Ce matin-là, Madrid paraissait plus grise que d’habitude, et pourtant, j’étais étrangement de bonne humeur. Je m’appelle Sofia, et j’étais occupée à lisser la cravate de mon mari Ricardo, qui se tenait droit devant le grand miroir de notre chambre. Notre luxueuse maison de La Moraleja avait été le témoin silencieux de cinq années de ce que je croyais être le bonheur. Du moins… c’est ce que je croyais jusqu’à ce jour.
« Tu es sûr que tu ne veux pas que je te prépare quelque chose pour le trajet ? » demandai-je doucement en lui tapotant la poitrine.
« Valence, c’est loin. »
Ricardo sourit, de ce sourire qui dissipait toujours mes soucis. Il déposa un long baiser sur mon front.
« Non, mon amour. Je suis pressé. Le client à Valence a besoin d’une réunion urgente ce soir. Ce projet est important pour mon portefeuille. Je veux prouver à ton père que je peux réussir sans me cacher derrière ton nom de famille. » J’ai hoché la tête, fière de lui. Ricardo était un mari « travailleur »… même si, en réalité, l’argent de son entreprise, de sa Mitsubishi Montero et de ses costumes de marque venait de moi – des dividendes de la société que j’avais héritée et que je dirigeais désormais. Mais je ne le lui faisais jamais remarquer. Dans le mariage, ce qui est à moi est aussi à lui… n’est-ce pas ?
« Fais attention », lui ai-je dit. « Envoie-moi un message quand tu seras à l’hôtel. »
Il a acquiescé, a pris ses clés et est parti. Je l’ai regardé disparaître derrière la porte en chêne sculpté et j’ai ressenti une légère et désagréable tension dans ma poitrine. Un avertissement que j’ai ignoré. C’était peut-être simplement le soulagement coupable d’avoir la maison pour moi toute seule pendant quelques jours.
Plus tard dans l’après-midi, après plusieurs réunions au bureau, mes pensées se sont tournées vers Laura, ma meilleure amie depuis la fac. Elle m’avait envoyé un texto la veille, disant qu’elle avait été admise à l’hôpital à Ségovie pour une forte fièvre typhoïde. Laura vivait seule dans cette ville qu’elle ne connaissait pas. J’avais toujours essayé de l’aider. La petite maison où elle logeait était l’une de mes propriétés, et je l’y avais hébergée gratuitement par compassion.
« Pauvre Laura », murmurai-je. « Elle doit se sentir si seule. »
Je jetai un coup d’œil à l’heure : 14 heures. Mon après-midi était soudainement libre, et une idée me vint : pourquoi ne pas aller la voir ? Ségovie n’était qu’à deux heures de route si la circulation était fluide. Je pourrais la surprendre avec son cocido préféré et une corbeille de fruits frais.

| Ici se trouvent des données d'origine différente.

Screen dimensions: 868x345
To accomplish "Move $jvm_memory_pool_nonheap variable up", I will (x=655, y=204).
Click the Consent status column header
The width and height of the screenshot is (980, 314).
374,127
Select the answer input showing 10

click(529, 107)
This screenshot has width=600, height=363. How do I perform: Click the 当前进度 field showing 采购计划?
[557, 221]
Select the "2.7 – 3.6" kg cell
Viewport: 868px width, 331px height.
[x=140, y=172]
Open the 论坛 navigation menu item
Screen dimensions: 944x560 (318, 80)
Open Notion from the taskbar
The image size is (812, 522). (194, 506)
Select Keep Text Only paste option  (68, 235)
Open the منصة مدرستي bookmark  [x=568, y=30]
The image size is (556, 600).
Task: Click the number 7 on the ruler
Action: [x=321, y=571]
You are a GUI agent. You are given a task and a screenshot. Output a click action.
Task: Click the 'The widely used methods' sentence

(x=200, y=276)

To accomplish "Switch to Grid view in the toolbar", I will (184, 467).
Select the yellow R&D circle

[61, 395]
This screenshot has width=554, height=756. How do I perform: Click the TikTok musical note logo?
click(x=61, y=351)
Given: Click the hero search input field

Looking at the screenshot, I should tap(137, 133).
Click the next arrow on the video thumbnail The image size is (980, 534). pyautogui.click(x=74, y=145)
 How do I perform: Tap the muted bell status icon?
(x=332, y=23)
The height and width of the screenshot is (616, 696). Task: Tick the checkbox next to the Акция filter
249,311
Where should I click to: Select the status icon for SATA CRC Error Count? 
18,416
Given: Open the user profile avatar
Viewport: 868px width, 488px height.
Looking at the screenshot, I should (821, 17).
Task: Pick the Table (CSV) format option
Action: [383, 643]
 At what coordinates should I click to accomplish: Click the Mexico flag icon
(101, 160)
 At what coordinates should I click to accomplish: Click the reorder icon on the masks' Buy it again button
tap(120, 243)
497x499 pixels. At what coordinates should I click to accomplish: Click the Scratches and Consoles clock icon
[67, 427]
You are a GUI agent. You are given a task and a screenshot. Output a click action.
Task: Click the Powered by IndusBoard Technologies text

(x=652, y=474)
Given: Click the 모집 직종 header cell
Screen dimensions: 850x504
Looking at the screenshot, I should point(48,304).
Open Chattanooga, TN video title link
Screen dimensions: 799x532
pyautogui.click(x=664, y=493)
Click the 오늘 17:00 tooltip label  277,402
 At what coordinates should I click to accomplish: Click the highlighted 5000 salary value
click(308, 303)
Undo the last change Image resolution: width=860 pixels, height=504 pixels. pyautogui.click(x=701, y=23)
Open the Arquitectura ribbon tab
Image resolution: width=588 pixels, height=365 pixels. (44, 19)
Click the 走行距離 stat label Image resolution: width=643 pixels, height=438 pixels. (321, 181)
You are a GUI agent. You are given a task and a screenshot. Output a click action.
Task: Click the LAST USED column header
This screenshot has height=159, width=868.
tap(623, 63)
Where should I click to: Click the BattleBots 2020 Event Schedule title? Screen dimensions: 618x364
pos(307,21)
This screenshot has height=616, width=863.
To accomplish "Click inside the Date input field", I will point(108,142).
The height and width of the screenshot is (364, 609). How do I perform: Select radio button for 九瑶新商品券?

J’appelai mon chauffeur, José, puis me souvins qu’il avait prétexté être malade. Je pris donc ma Mercedes rouge et conduisis moi-même, imaginant le visage de Laura s’illuminer en me voyant. Je comptais même appeler Ricardo plus tard pour lui dire combien sa femme était gentille. J’entendais déjà ses compliments.
À 17 heures, j’arrivai sur le parking d’un hôpital privé de luxe à Ségovie. Laura m’avait dit qu’elle était dans la chambre VIP 305.
VIP.
Rien que ça, ça m’a fait cligner des yeux. Laura ne travaillait pas. Comment pouvait-elle se payer une suite pareille ? Mais l’optimisme a vite pris le dessus sur mes soupçons. Peut-être avait-elle des économies. Et sinon, tant pis. Je paierais.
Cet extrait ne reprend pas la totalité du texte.